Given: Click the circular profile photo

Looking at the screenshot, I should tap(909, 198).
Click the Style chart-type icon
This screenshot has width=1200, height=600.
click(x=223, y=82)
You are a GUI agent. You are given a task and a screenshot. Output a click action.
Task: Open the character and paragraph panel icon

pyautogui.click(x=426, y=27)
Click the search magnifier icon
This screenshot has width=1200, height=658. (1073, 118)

* * *

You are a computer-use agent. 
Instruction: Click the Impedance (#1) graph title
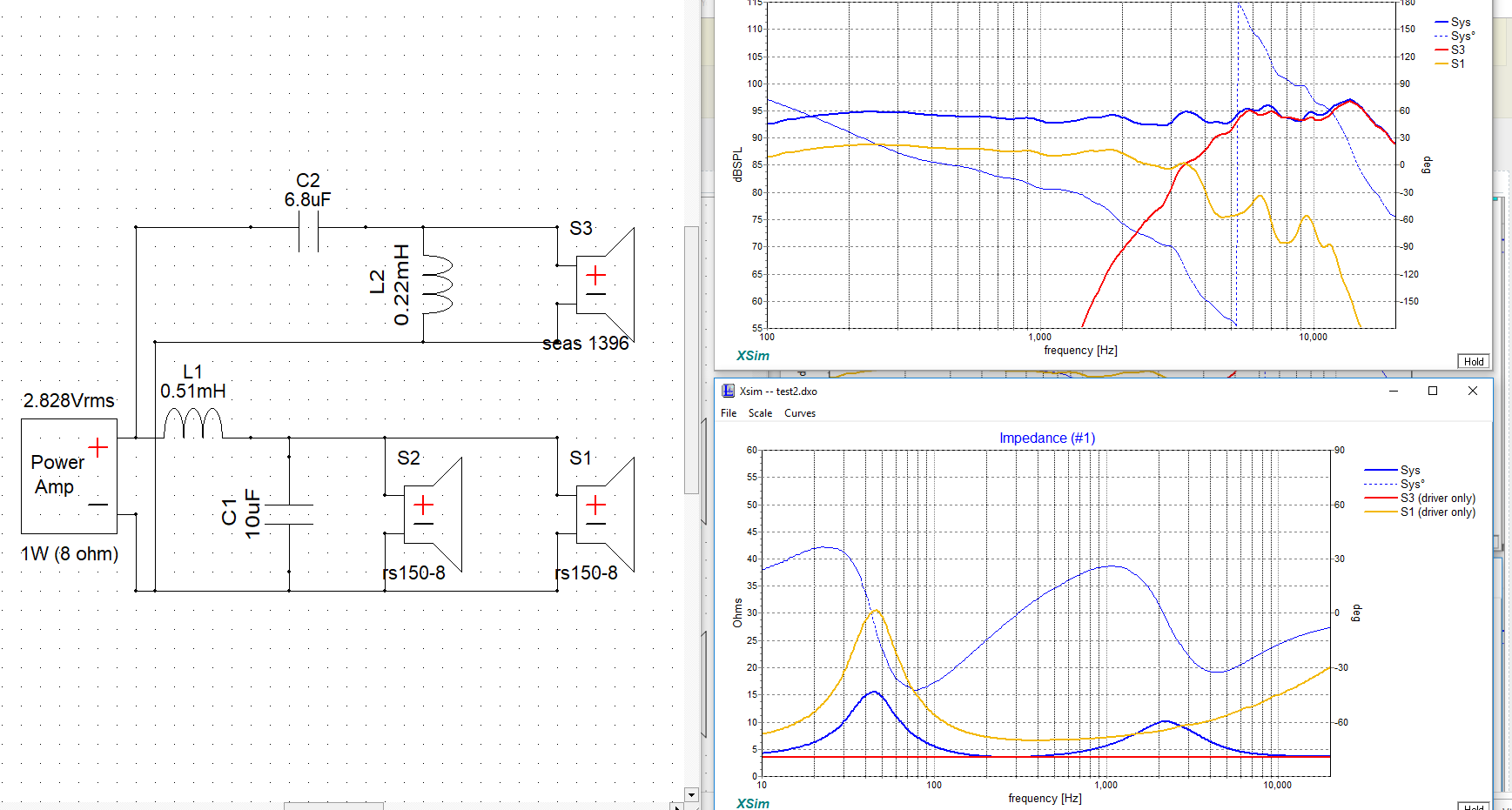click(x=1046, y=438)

EXERCISE DETAILS>
Using only the data above, copy out the lines that include the word "agent".

PROBLEM SOLUTION>
You are a GUI agent. You are given a task and a screenshot. Output a click action.
You are a computer-use agent. 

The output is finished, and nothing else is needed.